## Exercise tasks
(1) Please decide whether each statement below agrees with the URL shortener design notes, answering yes or no and quoting the words from the notes that settle it: (a) The interviewer allows shortened URLs to be updated but not deleted. (b) The estimate assumes users read ten times as often as they write. (c) The notes put total storage for ten years at 365 TB.
(2) In the URL shortener design notes, what request parameter does the endpoint for shortening a URL take?
(3) Carry on the URL shortener design notes below, starting right after their final line.

Understand The Problem
And Establish Design Scope
Candidate: Can you give an example on how URL shortner works?
Interviewer: Assume URL
"https://www.interview_ds_algo.com/q=course&c=loggedin&v=v3&l=long" -> original url
Your service should create an alias with shorter length.
Example: "https://tinyurl.com/y7keocwxyj" -> shortened url
If you click on this link, it should redirect to original url
Candidate: What is the traffic volume?
Interviewer: 100 million URLs are generated / day
Candidate: How long is the shortened URL?
Interviewer: As short as possible
Candidate: What characters are allowed in shortened url?
Interviewer: Can be a combination of numbers (0 - 9) and characters (a - z), (A - Z)
Candidate: Can shortened URLs be updated and deleted?
Interviewer: For simplicity, assume that they cannot be updated or deleted
Gathered requirement:
url shortening: long url -> short url
url redirecting: short url -> redirects to long url address
It should have high availability, scalable, fault tolerance
DESIGN A URL SHORTNER
Back Of The Envelope Estimation
1. Write opeartion: 100 million urls / day
2. Write operation per second: 100 million / 24 / 3600 = 1160
3. Read operation: Assume that users read 10 times the write operations
So, read operations / second = 1160 * 10 = 11600
Assume our service is available for the next 10 years
So, we must support 100 million * 365 * 10 = 365 billion records :)
Assume average url length = 100
Let, 1 byte for each character
So, total = 100 * 1 = 100 bytes per URL
Storage requirements for 10 years
We have to support "365 billion" URLs over 10 years
Per URL = 100 bytes
Total storage = 365 billion * 100 bytes = 365 TB
For our service to run for 10 years, it should have 365 TB storage
Hence, we got the total storage estimation of our service
DESIGN A URL SHORTNER
Design Deep Dive
We'll consider three things
1. API endpoints
2. URL redirection
3. URL shortening flows
API end-pints: Our service need two api end points
1. For shortening a url as per user's request
[ POST api/v1/data/shorten ]
Request Parameter: {longURL: <longURLString>}
Return <shortURL>
2. Redirecting a shortURL to longURL
[ GET api/v1/shortURL ]
Returns LongURL for redirection
URL redirection
If I click a shortURL, how'd it redirect to LongURL in browser?

## Given material
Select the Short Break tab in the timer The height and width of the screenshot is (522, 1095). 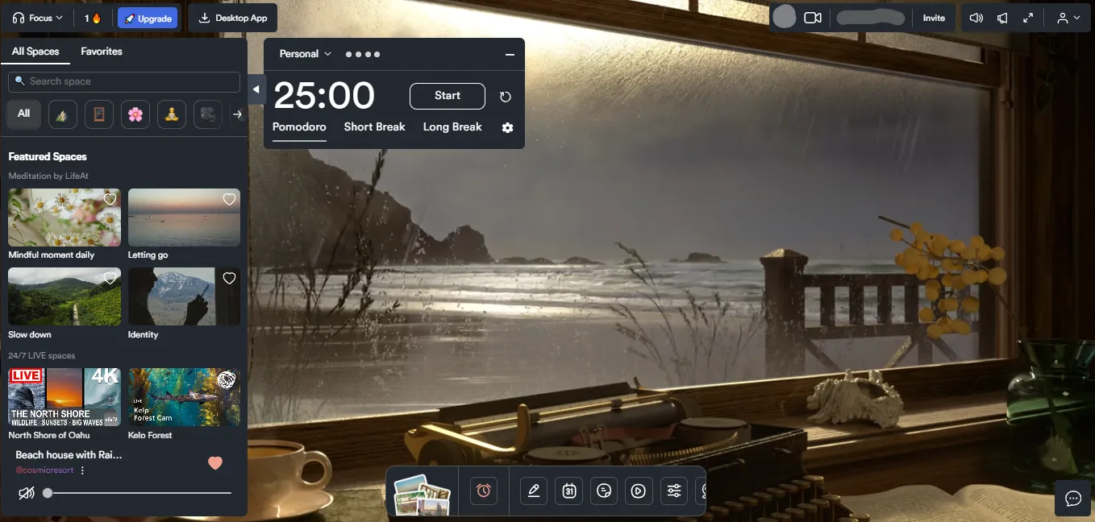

## Task responses
(1)
(a) No: "For simplicity, assume that they cannot be updated or deleted"
(b) Yes: "Assume that users read 10 times the write operations"
(c) Yes: "Total storage = 365 billion * 100 bytes = 365 TB"

(2) {longURL: <longURLString>}

(3)
Code 301 Vs Code 302
When our client asks the tinyurl service to get the longurl from our tinyurl, then our tinyurl server returns the longurl with the status code 301 which redirects us to the long url like amazon server

301 Redirect:
Requested URL (tinyurl) is "Permanently" moved to long url
Browser has cached the response and will reduce load on tinyurl server requests
So, next time we click on that tinyurl, the request will not be sent to tinyurl service
Now, direct longurl will be redirected through the use of browser cache
302 Redirect:
Requetssed url (tinyurl) is "Temporarily" moved to long url
If the user clicks on the tinyurl again, it'll again send the request to tinyurl again
So, again and again the request will go to the tinyurl server without use of any browser cache
Pros & Cons of 301 and 302 redirect and which one to use first?
If we want our tinyurl service to have less load on us, we'll use 301 code :)
If we want to temporarily redirect users to a url, suppose our site is in maintainance, and only till then, redirect should happen, we'll use 302 for this
Also, 302 is good for seeing the analytics, we can track click rate, and even the source of click
URL Shortening Flows
First, let us discuss, how "URL redirection" actually works
tinyURL redirection to longURL
We'll use a map<String, String>
The map will have the key as tinyurl and the value as the longurl
How can we short these urls now?
Example: www.tinyurl.com/{hash_value}
We need a hash function (Fx) such that:
LongURL -> (fx) hash -> www.tinyurl.com/qtj50pohu
How should our hash function (fx) be like?
Each longurl must be hashed to one hash value
Each hashvalue can be mapped back to longURL
Now, we’ll discuss further these topics,
1. Data Mode: Which database to use?
2. Hash Function: If it comes in design, we have to deep dive?
3. URL Shortening: How it works?
4. URL Redirection: How it works?
Data Model
Data Model: Why do we need a database when we were using hashtable?
Hashtable is not feasible enough for real-world systems. Why?
Memory resources are limited and expensive
So, better option is,
<shorturl, longurl> -> store in relational database
Interviewer: # How table will be designed?
Candidate: We'll use 3 columns
id = primary key and "auto-increment"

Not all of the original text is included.